* **TASK INSTRUCTIONS**: Restate word for word the lines of the records below, starting at the line that contains "You are a computer-use agent. Image resolution: width=427" and ending at the line that contains "Click the is available! status text", with both of those lines included and nothing else.

DATA EXTRACT Start Marker

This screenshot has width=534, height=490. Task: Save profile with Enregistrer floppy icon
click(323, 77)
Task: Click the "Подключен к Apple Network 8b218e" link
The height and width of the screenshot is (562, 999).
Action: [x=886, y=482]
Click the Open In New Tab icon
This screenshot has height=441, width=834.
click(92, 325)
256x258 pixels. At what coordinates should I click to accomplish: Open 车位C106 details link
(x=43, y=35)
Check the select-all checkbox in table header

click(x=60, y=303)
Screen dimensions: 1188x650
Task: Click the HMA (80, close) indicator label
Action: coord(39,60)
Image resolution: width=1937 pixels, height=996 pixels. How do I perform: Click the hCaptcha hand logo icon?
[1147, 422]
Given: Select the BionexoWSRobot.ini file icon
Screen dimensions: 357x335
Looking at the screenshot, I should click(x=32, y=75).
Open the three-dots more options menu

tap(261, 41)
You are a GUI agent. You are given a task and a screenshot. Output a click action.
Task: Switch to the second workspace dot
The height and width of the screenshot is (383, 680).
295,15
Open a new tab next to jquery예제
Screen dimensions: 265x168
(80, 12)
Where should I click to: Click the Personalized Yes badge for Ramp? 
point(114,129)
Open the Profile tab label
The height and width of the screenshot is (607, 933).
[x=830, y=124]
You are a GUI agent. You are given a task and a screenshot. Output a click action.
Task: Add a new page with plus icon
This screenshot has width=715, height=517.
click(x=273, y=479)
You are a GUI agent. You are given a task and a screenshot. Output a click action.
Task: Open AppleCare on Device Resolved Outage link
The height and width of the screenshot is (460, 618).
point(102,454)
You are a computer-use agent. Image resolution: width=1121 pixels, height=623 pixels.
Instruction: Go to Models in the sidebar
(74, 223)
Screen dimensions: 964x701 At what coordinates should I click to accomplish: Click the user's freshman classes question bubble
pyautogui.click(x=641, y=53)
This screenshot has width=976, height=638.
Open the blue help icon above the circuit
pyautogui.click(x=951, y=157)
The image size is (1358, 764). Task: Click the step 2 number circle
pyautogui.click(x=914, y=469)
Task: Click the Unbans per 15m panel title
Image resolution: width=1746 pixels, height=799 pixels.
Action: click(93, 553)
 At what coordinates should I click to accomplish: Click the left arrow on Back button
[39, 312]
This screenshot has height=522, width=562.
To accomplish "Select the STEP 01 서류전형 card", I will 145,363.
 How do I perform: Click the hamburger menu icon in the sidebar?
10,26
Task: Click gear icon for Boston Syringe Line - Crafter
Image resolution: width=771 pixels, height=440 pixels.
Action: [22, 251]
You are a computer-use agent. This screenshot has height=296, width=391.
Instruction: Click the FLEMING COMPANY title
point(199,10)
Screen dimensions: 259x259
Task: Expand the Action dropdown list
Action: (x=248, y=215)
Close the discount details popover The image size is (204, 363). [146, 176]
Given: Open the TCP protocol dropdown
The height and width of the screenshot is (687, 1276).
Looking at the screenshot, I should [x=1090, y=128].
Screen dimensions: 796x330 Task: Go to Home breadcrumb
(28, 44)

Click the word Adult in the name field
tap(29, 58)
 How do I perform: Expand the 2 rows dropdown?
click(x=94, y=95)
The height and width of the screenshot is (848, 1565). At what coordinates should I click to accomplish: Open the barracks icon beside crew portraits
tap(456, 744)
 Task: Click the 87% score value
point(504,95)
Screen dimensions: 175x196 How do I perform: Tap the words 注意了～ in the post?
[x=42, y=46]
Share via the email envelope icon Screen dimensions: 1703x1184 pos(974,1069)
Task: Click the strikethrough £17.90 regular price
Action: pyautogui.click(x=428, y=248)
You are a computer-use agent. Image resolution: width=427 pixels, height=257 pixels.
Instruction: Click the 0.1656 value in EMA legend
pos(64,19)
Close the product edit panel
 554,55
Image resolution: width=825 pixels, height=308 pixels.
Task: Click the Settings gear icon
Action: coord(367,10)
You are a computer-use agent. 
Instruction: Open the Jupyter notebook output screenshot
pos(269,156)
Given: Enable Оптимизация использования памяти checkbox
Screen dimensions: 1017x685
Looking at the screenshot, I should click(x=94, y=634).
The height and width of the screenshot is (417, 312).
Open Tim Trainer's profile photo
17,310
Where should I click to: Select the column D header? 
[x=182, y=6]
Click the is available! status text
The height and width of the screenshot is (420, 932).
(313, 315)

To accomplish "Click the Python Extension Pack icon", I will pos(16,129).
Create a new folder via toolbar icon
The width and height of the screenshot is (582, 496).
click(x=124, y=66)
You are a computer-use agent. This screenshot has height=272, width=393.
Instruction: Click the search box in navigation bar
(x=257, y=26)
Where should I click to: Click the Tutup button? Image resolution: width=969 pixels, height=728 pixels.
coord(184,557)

DATA EXTRACT End Marker

* **ANSWER TO THIS EXERCISE**:
You are a computer-use agent. Image resolution: width=427 pixels, height=257 pixels.
Instruction: Click the 0.1656 value in EMA legend
pos(64,19)
Close the product edit panel
 554,55
Image resolution: width=825 pixels, height=308 pixels.
Task: Click the Settings gear icon
Action: coord(367,10)
You are a computer-use agent. 
Instruction: Open the Jupyter notebook output screenshot
pos(269,156)
Given: Enable Оптимизация использования памяти checkbox
Screen dimensions: 1017x685
Looking at the screenshot, I should click(x=94, y=634).
The height and width of the screenshot is (417, 312).
Open Tim Trainer's profile photo
17,310
Where should I click to: Select the column D header? 
[x=182, y=6]
Click the is available! status text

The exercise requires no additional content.